Work instructions:
Turn the data below, from its first line up to and including the line containing "back-triangle-icon is located", into a JSON list of strings with one string per line, leaving out blank lines.

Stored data
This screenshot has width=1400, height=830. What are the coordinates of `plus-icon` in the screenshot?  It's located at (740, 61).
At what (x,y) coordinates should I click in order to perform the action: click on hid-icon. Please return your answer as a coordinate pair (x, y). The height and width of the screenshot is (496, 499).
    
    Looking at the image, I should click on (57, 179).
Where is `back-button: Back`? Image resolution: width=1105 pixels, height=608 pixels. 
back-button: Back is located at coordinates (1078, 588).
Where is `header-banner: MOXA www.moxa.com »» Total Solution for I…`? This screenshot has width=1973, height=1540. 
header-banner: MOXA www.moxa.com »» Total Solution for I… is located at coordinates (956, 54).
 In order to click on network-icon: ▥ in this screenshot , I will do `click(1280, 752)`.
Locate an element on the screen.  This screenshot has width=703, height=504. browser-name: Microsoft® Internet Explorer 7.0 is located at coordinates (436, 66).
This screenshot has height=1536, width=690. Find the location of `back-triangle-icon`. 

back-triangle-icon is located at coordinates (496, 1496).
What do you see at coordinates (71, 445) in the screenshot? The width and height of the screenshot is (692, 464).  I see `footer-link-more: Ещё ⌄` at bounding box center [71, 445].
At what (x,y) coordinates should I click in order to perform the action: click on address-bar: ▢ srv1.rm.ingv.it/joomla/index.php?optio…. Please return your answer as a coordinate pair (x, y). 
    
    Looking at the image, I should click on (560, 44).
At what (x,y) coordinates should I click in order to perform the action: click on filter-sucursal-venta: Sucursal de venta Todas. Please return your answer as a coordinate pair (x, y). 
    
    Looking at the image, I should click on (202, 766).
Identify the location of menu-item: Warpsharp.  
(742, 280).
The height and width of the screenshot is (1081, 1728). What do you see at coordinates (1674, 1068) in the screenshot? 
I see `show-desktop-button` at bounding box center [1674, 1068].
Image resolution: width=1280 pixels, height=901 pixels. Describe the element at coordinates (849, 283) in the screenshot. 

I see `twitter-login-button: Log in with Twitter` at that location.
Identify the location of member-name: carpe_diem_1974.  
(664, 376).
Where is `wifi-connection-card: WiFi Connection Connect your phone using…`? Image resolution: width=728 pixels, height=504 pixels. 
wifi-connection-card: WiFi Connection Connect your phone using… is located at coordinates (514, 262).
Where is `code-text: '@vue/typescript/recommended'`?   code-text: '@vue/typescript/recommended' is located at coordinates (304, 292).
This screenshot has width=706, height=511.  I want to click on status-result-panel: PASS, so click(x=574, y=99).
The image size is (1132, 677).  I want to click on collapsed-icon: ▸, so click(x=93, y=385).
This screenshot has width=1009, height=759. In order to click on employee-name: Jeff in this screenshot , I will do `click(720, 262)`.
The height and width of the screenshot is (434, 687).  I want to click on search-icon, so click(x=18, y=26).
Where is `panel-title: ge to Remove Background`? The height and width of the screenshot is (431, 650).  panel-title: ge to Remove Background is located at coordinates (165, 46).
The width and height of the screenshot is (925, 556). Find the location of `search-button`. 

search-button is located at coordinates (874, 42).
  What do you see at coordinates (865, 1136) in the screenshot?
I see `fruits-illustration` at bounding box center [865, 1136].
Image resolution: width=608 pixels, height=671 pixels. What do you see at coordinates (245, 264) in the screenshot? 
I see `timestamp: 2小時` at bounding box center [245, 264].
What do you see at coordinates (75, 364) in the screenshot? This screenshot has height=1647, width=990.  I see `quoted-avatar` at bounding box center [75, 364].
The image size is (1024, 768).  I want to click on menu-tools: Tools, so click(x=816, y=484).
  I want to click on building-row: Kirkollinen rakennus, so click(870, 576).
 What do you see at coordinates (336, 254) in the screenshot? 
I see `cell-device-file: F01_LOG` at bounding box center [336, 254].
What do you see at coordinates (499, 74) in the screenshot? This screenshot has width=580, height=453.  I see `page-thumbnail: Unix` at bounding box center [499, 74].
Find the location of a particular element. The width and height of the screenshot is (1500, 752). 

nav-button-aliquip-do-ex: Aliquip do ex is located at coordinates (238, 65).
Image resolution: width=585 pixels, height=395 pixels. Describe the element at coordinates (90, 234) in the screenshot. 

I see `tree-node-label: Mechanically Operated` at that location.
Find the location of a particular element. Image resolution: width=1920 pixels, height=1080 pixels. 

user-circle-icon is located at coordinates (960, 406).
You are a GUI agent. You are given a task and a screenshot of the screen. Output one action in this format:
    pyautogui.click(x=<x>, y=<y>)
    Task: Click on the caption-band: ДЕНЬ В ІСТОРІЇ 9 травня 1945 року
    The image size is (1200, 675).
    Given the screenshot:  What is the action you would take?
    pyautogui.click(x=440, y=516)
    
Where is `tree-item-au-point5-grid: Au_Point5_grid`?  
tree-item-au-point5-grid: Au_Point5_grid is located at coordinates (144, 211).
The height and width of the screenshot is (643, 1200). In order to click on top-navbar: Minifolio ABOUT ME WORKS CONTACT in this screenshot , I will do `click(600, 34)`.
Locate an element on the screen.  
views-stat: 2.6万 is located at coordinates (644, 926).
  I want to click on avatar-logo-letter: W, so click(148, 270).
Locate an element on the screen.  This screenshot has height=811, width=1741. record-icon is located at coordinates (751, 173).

Reply to the exercise:
[
  "This screenshot has width=1400, height=830. What are the coordinates of `plus-icon` in the screenshot?  It's located at (740, 61).",
  "At what (x,y) coordinates should I click in order to perform the action: click on hid-icon. Please return your answer as a coordinate pair (x, y). The height and width of the screenshot is (496, 499).",
  "    Looking at the image, I should click on (57, 179).",
  "Where is `back-button: Back`? Image resolution: width=1105 pixels, height=608 pixels. ",
  "back-button: Back is located at coordinates (1078, 588).",
  "Where is `header-banner: MOXA www.moxa.com »» Total Solution for I…`? This screenshot has width=1973, height=1540. ",
  "header-banner: MOXA www.moxa.com »» Total Solution for I… is located at coordinates (956, 54).",
  " In order to click on network-icon: ▥ in this screenshot , I will do `click(1280, 752)`.",
  "Locate an element on the screen.  This screenshot has width=703, height=504. browser-name: Microsoft® Internet Explorer 7.0 is located at coordinates (436, 66).",
  "This screenshot has height=1536, width=690. Find the location of `back-triangle-icon`. ",
  "back-triangle-icon is located at coordinates (496, 1496)."
]